Providing Comfort When a Cure Is Out of Reach - Tara Ebrahimi -

... Although Takkin had been found to have development delay and fairly severe A.D.H.D. at a young age, he had managed to lead a “normal” life well into his teenage years. He stayed in the school system for as long as he could, participating in work and life-skills programs. He was doing data entry at the airport and held a steady part-time job as a greeter at Trader Joe’s.

His situation was complex, as is often the case for people who fall into the gray space between severe intellectual disability and borderline development delay. He knew he was different from others in their early 20s, recognized that he didn’t really have any friends and that he would never go to college as his two older siblings had. He wanted nothing more than to get his driver’s license. But he was happy at times, especially when he was socializing.
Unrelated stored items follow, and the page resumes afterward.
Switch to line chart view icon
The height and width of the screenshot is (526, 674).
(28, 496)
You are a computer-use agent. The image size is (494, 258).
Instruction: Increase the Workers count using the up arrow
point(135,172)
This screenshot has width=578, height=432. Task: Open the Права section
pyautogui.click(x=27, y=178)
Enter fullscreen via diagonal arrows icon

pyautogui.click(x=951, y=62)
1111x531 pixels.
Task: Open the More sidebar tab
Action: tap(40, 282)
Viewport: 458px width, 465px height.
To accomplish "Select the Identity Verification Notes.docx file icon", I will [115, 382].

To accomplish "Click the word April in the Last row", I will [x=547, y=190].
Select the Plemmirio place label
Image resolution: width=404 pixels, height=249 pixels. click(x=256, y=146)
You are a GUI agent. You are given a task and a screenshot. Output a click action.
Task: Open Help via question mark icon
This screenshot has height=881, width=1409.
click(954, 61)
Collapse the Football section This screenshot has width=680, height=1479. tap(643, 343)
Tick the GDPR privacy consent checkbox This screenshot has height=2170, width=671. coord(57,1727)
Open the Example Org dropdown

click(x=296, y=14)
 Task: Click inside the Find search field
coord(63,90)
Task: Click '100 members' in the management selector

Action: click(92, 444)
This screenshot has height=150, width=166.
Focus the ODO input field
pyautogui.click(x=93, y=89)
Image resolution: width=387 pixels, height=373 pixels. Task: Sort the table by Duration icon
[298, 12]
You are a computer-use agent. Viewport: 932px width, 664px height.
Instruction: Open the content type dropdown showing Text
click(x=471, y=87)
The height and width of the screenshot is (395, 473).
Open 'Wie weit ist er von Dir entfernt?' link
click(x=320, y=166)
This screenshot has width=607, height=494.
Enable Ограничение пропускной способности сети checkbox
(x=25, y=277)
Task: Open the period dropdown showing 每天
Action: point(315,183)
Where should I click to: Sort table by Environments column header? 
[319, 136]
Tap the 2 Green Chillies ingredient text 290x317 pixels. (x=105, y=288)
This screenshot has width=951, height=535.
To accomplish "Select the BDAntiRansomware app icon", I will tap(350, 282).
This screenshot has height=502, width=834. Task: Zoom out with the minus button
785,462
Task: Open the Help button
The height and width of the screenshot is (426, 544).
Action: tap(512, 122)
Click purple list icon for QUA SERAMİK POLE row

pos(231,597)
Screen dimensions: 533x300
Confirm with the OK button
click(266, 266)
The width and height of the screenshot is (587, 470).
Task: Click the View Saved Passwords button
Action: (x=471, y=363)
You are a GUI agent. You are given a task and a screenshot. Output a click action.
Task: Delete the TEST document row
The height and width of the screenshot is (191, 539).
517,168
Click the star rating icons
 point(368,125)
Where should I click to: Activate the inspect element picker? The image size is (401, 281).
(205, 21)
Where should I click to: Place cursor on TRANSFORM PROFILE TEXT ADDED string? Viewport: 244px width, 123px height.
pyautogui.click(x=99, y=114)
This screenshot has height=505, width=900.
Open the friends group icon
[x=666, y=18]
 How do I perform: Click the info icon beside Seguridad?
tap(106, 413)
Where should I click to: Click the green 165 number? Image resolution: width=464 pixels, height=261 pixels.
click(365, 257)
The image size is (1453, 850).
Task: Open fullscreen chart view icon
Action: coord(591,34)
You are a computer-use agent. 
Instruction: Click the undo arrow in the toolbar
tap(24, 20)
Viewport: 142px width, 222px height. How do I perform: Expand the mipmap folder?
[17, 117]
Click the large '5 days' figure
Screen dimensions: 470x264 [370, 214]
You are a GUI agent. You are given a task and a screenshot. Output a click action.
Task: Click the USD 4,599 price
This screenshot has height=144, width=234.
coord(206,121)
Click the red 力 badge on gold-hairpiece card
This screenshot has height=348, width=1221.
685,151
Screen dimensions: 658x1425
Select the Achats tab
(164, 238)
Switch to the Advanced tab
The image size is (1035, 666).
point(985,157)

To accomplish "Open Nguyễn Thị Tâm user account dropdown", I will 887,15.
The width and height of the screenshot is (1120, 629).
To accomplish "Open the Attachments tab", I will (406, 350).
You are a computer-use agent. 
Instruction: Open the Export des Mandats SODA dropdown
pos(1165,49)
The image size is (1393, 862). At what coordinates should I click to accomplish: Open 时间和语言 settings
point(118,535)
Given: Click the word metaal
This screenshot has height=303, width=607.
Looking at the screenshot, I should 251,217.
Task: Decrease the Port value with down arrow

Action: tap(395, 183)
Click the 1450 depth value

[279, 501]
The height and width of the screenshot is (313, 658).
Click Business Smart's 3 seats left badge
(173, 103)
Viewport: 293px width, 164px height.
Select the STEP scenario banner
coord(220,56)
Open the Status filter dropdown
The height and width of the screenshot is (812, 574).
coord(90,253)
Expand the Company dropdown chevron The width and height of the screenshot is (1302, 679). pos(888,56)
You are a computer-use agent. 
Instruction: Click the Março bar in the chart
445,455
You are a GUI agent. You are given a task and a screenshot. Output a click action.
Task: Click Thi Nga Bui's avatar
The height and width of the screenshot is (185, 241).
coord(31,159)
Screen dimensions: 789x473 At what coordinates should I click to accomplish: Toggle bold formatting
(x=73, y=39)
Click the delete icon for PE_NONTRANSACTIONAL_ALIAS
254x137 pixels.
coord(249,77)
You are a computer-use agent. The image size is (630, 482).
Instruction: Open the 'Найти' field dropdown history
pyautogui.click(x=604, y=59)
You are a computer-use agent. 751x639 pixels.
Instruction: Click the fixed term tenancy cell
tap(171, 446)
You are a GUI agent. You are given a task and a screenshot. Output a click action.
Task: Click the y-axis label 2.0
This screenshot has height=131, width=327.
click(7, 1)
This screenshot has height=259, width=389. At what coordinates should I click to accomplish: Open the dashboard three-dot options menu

Then he had the dental surgeries, and it was as if a switch in him had been flipped. After a series of root-canal procedures and teeth extractions, he woke up from his final round of procedures and anesthesia, and was never the same...

... we began seeking psychiatric help for what eventually would be referred to as Takkin’s “psychosis” and “delusional thinking.”...

... he was already in the social services system, which in our state consisted of a labyrinthine series of hoops and hurdles and bureaucratic insanity that not even the most educated and competent can easily navigate...

... I came up with a plan of action. And then another when the first plan failed. And another when the second plan failed...

... I drove to the emergency room, where we waited eight hours for him to be admitted to the psychiatric ward...

... it was time for Takkin to leave the psychiatric ward for an outpatient home ... I called a dozen times a day and could never get a response on the status of his anticipated stay, so he never went....

... he was released from the psychiatric ward into my custody, I was unable to reach his case manager at the hospital despite my constant phone calls, e-mails and voice messages, which were alternately kind, threatening and pleading...

Tara tells a story of psychosis developing after low IQ/ADHD cognitive disorder, Andrew's story tells of psychosis developing after Asperger's/autism. Adam's story may add to this tragic set. We have no idea how often this happens; that's just one of the failures of modern mental health research [1].

Tara also describes the disaster of American mental health care. That story has been told before. Recently some have suggested taxing bullets to drive a renaissance in mental health care. We could hardly do worse than we do now.

For us these stories are  personal. Our #1 son resembles the young Takkin. He lives in the "gray space", -- he has severe ADHD, cognitive disabilities, and the usual range of essential but near meaningless diagnostic labels. Will he, like Takkin and Andrew, develop a psychotic disorder over the next seven years? Does he, in a sense, have only a few relatively good years left?

We look at him, and we see features of an unnamed syndrome that continues to play out. We see uncoordinated growth, as though his cells were a mosaic of developmental clocks. Small feet, short legs, persistent  mandibular growth after maxillary has stopped. He too will need dental surgery.

There is something we cannot name that is ongoing. We assume the same process will continue to affect his brain development over at least the next decade.

How do we live with this? How do other parents of children with short lifespans or degenerative neurologic disorders live?

We live in the moment and in the past. We take photographs of good times. We spend our time and our money to have good experiences for him now, because his future is grimmer than most. Not hopeless, but not particularly hopeful.

We don't spend our time looking for a fix or a cure. We are decades from being able to fix this type of problem. Maybe centuries. Better to spend the time we have building memories.

Being the best we can be.

- fn -

[1] While we known almost nothing of natural history or epidemiology of psychosis with developmental disorders, we have hints like this preprint.

Emphases mine, the research community suspects that our definitions of "autism" and "schizophrenia" are at best incomplete, at worst completely misleading. This knowledge has not made its way into the general psychiatric community.

Expression of autism spectrum and schizophreni... [Schizophr Res. 2012] - PubMed - NCBI

Copy number variants (CNVs) associated with neuropsychiatric disorders are increasingly being identified. While the initial reports were relatively specific, i.e. implicating vulnerability for a particular neuropsychiatric disorder, subsequent studies suggested that most of these CNVs can increase the risk for more than one neuropsychiatric disorder. Possibly, the different neuropsychiatric phenotypes associated with a single genetic variant are really distinct phenomena, indicating pleiotropy. Alternatively, seemingly different disorders could represent the same phenotype observed at different developmental stages or the same underlying pathogenesis with different phenotypic expressions.

... ASD and schizophrenia associated with 22q11.2DS should be regarded as two unrelated, distinct phenotypic manifestations, consistent with true neuropsychiatric pleiotropy...

In this particular small study with a particular autism-spectrum-related genotype, the incidence of psychosis resembled the general population.

I have created an RSS Feed to track research on the relationship between developmental disorders and psychosis.